Speaking Point: The Truth Shall Set You Free: Do people lie in their online profiles? Yes. But does that mean that you should too? Nope. Ultimately the goal is to meet in person, so don’t you think they are going to figure out that you haven’t been able to fit into those skinny jeans since college when you actually meet them on a date? You end up with less heartache if you create a profile that shows the most flattering side of yourself but is ultimately truthful.
Speaking Point: Be Inclusive: Get as many people into the funnel as possible so that you can make the choices about who you want to go out with and get to know better. Often online daters make their profiles so exclusionary that they turn people off. Sometimes you don’t know exactly what you want or who you will like until you see and meet them so you want your profile to lean towards being more inclusive rather than less.

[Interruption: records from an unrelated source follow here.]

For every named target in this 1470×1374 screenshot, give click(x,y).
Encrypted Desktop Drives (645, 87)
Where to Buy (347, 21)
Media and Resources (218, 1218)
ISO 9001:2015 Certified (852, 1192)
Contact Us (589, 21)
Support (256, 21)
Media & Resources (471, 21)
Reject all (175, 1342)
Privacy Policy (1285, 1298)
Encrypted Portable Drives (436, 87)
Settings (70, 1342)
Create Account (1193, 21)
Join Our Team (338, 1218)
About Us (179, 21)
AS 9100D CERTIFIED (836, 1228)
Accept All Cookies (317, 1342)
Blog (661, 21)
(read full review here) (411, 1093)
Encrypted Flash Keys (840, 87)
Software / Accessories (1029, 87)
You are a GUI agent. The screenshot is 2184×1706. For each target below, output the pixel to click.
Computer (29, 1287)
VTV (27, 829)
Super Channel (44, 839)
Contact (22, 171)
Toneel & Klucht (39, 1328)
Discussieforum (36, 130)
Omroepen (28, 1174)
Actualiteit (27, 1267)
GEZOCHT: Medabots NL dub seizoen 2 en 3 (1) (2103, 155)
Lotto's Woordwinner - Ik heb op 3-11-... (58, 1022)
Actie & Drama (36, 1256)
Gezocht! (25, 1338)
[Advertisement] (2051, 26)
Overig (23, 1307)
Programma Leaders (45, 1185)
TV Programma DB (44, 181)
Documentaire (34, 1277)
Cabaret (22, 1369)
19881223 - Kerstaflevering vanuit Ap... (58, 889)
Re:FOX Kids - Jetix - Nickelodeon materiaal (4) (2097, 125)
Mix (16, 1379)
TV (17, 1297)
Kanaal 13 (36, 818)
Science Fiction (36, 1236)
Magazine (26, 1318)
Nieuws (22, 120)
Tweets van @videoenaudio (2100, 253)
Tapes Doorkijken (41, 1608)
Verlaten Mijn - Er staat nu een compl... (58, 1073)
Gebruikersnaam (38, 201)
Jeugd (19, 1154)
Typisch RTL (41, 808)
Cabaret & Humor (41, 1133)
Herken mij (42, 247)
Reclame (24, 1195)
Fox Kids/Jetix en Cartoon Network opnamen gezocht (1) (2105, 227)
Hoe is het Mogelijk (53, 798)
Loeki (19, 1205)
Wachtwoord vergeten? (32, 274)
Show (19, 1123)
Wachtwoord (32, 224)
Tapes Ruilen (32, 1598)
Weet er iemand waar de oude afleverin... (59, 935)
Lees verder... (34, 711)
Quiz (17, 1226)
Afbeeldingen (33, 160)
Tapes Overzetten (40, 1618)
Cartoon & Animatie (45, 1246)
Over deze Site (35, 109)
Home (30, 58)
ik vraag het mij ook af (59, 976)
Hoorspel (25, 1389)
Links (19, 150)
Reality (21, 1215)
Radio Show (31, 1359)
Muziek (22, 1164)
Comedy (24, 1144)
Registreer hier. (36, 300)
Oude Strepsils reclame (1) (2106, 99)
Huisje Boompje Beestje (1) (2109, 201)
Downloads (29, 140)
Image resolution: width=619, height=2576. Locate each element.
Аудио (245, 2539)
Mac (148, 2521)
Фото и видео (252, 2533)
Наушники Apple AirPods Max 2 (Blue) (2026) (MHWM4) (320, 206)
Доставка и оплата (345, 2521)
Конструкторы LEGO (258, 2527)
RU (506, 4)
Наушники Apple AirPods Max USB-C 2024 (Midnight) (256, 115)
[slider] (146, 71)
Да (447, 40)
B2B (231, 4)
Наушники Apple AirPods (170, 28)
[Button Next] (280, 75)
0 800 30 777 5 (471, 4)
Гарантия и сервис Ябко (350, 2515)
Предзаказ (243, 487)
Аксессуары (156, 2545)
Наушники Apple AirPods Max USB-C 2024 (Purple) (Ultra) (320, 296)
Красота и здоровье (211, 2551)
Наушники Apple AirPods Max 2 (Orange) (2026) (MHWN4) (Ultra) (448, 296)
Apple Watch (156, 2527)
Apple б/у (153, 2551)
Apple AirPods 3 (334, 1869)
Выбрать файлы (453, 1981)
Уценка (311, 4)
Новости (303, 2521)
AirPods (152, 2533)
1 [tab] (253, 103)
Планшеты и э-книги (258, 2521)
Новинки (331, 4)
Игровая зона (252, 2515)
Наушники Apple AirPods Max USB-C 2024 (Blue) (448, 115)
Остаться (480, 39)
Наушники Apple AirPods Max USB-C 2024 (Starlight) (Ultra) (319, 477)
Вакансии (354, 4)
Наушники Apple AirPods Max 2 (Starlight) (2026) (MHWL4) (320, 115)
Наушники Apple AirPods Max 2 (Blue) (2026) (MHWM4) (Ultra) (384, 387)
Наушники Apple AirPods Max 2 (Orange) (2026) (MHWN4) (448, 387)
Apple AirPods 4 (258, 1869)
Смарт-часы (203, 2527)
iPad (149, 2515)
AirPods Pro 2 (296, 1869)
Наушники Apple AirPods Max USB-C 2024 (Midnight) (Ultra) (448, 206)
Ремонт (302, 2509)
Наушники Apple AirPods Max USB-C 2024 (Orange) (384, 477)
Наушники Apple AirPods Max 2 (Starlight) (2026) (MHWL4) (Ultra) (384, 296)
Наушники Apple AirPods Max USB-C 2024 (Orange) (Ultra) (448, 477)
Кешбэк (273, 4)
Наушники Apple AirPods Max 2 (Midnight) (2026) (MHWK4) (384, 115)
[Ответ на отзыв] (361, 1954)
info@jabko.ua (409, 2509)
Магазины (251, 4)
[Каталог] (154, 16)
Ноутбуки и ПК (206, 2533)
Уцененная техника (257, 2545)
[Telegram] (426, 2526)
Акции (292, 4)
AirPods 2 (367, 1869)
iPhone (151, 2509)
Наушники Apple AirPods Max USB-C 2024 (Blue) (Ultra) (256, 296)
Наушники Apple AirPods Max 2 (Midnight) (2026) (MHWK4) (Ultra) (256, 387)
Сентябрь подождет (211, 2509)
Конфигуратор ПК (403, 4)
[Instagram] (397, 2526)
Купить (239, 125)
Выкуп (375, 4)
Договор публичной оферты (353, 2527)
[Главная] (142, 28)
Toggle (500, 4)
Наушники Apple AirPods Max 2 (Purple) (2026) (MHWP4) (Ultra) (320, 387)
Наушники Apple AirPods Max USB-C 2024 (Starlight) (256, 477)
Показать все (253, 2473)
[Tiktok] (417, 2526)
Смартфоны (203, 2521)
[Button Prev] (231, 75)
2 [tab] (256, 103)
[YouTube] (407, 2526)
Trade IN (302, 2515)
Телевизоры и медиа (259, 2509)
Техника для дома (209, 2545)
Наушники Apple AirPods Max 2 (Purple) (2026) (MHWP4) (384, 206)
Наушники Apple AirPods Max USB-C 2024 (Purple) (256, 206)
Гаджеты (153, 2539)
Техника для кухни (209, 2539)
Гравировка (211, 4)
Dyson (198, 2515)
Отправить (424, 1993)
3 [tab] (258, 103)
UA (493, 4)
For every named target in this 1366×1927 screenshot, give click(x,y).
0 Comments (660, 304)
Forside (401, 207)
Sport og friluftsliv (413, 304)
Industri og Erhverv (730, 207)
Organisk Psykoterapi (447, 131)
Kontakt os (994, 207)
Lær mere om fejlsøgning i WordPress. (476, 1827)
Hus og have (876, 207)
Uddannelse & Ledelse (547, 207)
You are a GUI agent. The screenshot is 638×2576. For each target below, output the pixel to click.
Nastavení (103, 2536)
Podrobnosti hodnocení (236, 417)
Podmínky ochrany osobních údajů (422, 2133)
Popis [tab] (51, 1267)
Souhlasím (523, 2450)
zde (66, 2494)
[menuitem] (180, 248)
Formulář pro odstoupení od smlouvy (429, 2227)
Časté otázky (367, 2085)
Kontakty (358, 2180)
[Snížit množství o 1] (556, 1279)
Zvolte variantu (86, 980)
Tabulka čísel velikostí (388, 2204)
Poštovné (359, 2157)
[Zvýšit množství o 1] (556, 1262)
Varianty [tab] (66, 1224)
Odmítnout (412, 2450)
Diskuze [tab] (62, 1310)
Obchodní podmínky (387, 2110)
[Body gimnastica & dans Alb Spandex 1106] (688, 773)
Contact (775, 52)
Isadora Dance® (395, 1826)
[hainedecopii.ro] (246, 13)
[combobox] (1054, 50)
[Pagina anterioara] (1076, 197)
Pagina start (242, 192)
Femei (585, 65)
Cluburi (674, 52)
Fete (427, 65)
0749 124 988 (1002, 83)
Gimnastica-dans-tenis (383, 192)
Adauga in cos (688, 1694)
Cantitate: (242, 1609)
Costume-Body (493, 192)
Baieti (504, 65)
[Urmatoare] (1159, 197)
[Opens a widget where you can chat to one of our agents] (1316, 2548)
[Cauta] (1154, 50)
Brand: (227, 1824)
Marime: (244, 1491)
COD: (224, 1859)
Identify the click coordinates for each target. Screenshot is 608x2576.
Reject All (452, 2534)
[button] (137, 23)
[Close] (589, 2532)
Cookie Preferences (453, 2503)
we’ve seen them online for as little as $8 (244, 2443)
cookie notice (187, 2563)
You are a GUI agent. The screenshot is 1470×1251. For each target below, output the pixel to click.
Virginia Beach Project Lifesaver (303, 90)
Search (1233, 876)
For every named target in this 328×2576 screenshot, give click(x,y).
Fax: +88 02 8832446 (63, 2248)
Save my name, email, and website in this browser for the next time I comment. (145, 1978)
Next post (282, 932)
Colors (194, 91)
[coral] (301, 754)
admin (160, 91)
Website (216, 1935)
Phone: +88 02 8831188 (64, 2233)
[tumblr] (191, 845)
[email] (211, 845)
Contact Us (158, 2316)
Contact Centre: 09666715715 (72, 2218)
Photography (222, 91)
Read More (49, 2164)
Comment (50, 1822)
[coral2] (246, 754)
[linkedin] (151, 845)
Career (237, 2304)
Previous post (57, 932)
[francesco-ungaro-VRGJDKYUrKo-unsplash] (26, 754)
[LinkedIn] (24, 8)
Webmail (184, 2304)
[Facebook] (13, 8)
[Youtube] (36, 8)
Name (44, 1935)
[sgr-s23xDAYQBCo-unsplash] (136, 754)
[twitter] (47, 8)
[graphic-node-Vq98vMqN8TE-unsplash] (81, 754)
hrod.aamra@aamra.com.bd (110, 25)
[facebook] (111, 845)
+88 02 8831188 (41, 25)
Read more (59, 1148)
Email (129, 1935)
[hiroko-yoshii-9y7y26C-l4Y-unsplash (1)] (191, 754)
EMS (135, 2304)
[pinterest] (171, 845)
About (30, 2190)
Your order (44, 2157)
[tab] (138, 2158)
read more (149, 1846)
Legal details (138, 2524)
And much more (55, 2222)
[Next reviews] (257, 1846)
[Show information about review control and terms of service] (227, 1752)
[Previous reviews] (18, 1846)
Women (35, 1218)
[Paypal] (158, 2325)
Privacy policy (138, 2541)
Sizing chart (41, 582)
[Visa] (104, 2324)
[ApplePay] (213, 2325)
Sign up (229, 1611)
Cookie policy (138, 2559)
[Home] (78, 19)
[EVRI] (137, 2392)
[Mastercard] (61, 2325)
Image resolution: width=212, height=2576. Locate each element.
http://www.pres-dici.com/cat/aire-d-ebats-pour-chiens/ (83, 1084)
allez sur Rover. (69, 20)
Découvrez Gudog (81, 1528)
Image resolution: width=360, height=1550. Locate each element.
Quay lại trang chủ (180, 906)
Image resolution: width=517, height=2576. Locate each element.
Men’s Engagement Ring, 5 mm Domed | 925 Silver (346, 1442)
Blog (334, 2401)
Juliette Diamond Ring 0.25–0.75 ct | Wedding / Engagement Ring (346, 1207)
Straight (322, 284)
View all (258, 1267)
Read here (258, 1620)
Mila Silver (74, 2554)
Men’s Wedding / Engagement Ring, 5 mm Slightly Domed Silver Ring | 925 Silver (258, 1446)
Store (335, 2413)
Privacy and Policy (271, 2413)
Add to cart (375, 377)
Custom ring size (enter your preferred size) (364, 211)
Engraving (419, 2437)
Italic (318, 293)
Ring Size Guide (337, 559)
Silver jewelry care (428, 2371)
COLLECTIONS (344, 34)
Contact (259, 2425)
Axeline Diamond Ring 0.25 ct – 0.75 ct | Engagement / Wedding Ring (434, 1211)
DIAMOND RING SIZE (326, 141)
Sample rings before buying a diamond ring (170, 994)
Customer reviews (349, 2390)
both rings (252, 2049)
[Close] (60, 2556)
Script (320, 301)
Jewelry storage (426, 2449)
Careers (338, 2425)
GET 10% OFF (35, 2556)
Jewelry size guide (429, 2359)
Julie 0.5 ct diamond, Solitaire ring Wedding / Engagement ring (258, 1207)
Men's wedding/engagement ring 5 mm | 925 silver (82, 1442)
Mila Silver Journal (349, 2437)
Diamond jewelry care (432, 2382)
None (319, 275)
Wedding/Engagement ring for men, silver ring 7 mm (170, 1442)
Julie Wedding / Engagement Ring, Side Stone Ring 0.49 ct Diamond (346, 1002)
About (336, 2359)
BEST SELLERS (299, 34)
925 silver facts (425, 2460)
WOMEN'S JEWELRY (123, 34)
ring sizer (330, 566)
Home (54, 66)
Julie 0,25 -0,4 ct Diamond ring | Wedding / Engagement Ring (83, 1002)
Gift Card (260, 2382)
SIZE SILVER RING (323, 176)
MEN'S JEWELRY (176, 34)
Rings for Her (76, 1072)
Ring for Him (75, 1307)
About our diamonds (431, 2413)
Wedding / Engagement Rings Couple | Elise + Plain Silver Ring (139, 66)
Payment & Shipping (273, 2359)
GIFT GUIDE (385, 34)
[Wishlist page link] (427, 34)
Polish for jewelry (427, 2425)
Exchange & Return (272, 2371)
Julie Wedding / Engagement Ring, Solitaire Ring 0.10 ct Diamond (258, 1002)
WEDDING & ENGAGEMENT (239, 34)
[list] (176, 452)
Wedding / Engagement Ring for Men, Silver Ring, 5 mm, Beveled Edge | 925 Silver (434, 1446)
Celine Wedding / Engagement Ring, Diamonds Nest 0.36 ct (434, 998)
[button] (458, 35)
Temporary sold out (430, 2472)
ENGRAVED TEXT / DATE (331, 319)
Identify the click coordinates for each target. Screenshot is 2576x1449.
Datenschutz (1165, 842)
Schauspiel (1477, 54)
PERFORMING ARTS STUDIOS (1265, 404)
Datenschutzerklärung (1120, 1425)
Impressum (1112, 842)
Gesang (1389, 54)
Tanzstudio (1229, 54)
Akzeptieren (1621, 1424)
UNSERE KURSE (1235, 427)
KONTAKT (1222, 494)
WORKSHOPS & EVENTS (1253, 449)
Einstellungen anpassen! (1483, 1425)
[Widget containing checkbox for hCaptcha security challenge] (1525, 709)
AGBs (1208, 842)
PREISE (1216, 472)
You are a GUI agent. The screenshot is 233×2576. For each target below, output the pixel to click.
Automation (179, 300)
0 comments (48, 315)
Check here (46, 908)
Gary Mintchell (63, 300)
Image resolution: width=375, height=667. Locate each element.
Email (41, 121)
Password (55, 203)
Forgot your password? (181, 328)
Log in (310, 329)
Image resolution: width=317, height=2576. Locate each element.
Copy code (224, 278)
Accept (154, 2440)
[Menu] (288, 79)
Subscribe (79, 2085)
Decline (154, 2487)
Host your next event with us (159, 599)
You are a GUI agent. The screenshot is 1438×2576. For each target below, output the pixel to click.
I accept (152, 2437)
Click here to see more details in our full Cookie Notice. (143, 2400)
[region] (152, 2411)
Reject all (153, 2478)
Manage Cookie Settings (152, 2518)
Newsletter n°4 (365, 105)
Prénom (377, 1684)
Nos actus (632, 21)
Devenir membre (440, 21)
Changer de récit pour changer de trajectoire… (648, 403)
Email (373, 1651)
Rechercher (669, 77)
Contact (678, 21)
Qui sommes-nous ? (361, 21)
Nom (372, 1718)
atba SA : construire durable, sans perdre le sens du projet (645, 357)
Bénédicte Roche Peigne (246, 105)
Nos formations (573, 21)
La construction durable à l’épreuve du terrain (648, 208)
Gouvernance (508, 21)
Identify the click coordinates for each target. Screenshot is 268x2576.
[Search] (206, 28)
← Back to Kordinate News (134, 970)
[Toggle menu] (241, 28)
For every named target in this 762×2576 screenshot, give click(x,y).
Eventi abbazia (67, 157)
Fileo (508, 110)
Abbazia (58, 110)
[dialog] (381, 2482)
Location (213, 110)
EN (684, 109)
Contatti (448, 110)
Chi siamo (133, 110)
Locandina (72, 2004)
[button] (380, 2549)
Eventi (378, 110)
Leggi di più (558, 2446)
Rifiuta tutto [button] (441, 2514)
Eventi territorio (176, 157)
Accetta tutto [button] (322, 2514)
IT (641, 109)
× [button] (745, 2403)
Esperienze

Speaking Point: Always do drinks on the first date: coffee, tea, soda, martinis, wine, beer. You want to keep the first date short. There’s nothing worse than getting stuck on a date that you don’t want to be on with two courses left to arrive.
Speaking Point: Always meet them there.: Safety is a concern for singles whether they are online dating or meeting through alternative means. Until you get to know and trust someone you meet online it’s always a good idea to meet them in a public place and make sure at least one person knows the info you know about them (name, phone number, etc) and where you will be that evening.
Speaking Point: Don’t Get Schnockered: Nerves tend to drive singles to drink but in truth drinking and first dates don’t mix. You want to be able to make smart decisions and stay present in the conversation. No one looks cute when they are stupid drunk, if you don’t believe me, take it from Snooki. So if you want better relationship luck than she has, set a maximum drink limit for yourself before you get to the date. If things go well you may have the rest of your life to get drunk with them but the first few dates are not the time.
Speaking Point: Save the Sex: In my book I recommend waiting at least five dates. I don’t necessarily think you have to be in a monogamous relationship but you have to be at the place where you could have a mature, adult conversation about your sexual history. If you don’t feel like you could bring it up yet or you’re not sober enough to, it’s probably not the right time. But once you do decide to do it, by all means, please use a condom.